Data to use:
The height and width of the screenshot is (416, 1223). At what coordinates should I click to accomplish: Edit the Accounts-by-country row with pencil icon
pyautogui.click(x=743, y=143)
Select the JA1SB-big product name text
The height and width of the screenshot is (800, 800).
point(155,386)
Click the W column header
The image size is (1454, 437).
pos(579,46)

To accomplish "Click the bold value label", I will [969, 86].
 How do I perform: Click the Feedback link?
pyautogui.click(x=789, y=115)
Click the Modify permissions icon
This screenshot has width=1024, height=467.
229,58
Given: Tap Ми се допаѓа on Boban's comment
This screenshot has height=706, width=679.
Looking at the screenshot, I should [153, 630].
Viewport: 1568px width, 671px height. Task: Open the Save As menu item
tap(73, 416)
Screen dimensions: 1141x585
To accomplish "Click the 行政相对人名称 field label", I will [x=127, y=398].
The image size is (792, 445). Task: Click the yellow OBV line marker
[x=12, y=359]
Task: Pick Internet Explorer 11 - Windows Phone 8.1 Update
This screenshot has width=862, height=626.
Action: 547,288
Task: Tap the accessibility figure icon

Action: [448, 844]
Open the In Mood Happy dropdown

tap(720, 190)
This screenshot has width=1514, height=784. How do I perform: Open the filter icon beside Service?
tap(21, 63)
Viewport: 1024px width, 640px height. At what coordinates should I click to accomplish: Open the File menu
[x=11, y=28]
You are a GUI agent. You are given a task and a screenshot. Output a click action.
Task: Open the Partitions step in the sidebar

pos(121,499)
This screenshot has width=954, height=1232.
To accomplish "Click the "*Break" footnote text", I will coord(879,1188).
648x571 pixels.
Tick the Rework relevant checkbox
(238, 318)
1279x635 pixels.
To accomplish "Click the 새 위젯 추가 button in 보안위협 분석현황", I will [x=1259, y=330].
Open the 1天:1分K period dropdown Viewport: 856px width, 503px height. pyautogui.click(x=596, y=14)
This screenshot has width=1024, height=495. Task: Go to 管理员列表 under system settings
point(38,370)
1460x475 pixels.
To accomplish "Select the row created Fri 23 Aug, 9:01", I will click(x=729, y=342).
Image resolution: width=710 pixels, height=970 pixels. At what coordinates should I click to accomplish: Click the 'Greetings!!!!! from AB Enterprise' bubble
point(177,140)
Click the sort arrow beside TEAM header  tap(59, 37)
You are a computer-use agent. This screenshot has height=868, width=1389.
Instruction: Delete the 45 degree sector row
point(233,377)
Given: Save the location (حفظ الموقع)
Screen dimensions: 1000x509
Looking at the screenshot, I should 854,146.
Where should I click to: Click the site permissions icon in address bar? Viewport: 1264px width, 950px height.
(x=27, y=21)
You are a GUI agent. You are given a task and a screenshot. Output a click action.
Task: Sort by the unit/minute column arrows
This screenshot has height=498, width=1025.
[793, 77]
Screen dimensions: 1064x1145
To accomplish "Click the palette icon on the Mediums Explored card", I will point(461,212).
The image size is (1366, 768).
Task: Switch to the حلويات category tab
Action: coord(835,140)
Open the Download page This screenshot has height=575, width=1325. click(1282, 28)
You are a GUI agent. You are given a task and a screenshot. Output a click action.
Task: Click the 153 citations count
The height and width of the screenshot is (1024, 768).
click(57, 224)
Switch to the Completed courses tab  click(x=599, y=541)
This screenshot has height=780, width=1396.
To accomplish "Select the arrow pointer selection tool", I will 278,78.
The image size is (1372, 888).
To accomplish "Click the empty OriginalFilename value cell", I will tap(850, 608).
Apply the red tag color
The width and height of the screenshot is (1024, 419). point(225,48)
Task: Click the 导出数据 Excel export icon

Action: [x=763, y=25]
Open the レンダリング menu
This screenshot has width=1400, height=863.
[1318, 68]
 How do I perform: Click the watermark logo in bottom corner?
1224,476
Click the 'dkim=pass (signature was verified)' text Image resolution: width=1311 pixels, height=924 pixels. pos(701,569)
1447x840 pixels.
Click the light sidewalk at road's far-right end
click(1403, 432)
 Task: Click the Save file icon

Instructions to follow: Copy out all of the entries above word for word.

The output:
The height and width of the screenshot is (416, 1223). At what coordinates should I click to accomplish: Edit the Accounts-by-country row with pencil icon
pyautogui.click(x=743, y=143)
Select the JA1SB-big product name text
The height and width of the screenshot is (800, 800).
point(155,386)
Click the W column header
The image size is (1454, 437).
pos(579,46)

To accomplish "Click the bold value label", I will [969, 86].
 How do I perform: Click the Feedback link?
pyautogui.click(x=789, y=115)
Click the Modify permissions icon
This screenshot has width=1024, height=467.
229,58
Given: Tap Ми се допаѓа on Boban's comment
This screenshot has height=706, width=679.
Looking at the screenshot, I should [153, 630].
Viewport: 1568px width, 671px height. Task: Open the Save As menu item
tap(73, 416)
Screen dimensions: 1141x585
To accomplish "Click the 行政相对人名称 field label", I will [x=127, y=398].
The image size is (792, 445). Task: Click the yellow OBV line marker
[x=12, y=359]
Task: Pick Internet Explorer 11 - Windows Phone 8.1 Update
This screenshot has width=862, height=626.
Action: 547,288
Task: Tap the accessibility figure icon

Action: [448, 844]
Open the In Mood Happy dropdown

tap(720, 190)
This screenshot has width=1514, height=784. How do I perform: Open the filter icon beside Service?
tap(21, 63)
Viewport: 1024px width, 640px height. At what coordinates should I click to accomplish: Open the File menu
[x=11, y=28]
You are a GUI agent. You are given a task and a screenshot. Output a click action.
Task: Open the Partitions step in the sidebar

pos(121,499)
This screenshot has width=954, height=1232.
To accomplish "Click the "*Break" footnote text", I will coord(879,1188).
648x571 pixels.
Tick the Rework relevant checkbox
(238, 318)
1279x635 pixels.
To accomplish "Click the 새 위젯 추가 button in 보안위협 분석현황", I will [x=1259, y=330].
Open the 1天:1分K period dropdown Viewport: 856px width, 503px height. pyautogui.click(x=596, y=14)
This screenshot has width=1024, height=495. Task: Go to 管理员列表 under system settings
point(38,370)
1460x475 pixels.
To accomplish "Select the row created Fri 23 Aug, 9:01", I will click(x=729, y=342).
Image resolution: width=710 pixels, height=970 pixels. At what coordinates should I click to accomplish: Click the 'Greetings!!!!! from AB Enterprise' bubble
point(177,140)
Click the sort arrow beside TEAM header  tap(59, 37)
You are a computer-use agent. This screenshot has height=868, width=1389.
Instruction: Delete the 45 degree sector row
point(233,377)
Given: Save the location (حفظ الموقع)
Screen dimensions: 1000x509
Looking at the screenshot, I should 854,146.
Where should I click to: Click the site permissions icon in address bar? Viewport: 1264px width, 950px height.
(x=27, y=21)
You are a GUI agent. You are given a task and a screenshot. Output a click action.
Task: Sort by the unit/minute column arrows
This screenshot has height=498, width=1025.
[793, 77]
Screen dimensions: 1064x1145
To accomplish "Click the palette icon on the Mediums Explored card", I will point(461,212).
The image size is (1366, 768).
Task: Switch to the حلويات category tab
Action: coord(835,140)
Open the Download page This screenshot has height=575, width=1325. click(1282, 28)
You are a GUI agent. You are given a task and a screenshot. Output a click action.
Task: Click the 153 citations count
The height and width of the screenshot is (1024, 768).
click(57, 224)
Switch to the Completed courses tab  click(x=599, y=541)
This screenshot has height=780, width=1396.
To accomplish "Select the arrow pointer selection tool", I will 278,78.
The image size is (1372, 888).
To accomplish "Click the empty OriginalFilename value cell", I will tap(850, 608).
Apply the red tag color
The width and height of the screenshot is (1024, 419). point(225,48)
Task: Click the 导出数据 Excel export icon

Action: [x=763, y=25]
Open the レンダリング menu
This screenshot has width=1400, height=863.
[1318, 68]
 How do I perform: Click the watermark logo in bottom corner?
1224,476
Click the 'dkim=pass (signature was verified)' text Image resolution: width=1311 pixels, height=924 pixels. pos(701,569)
1447x840 pixels.
Click the light sidewalk at road's far-right end
click(1403, 432)
 Task: Click the Save file icon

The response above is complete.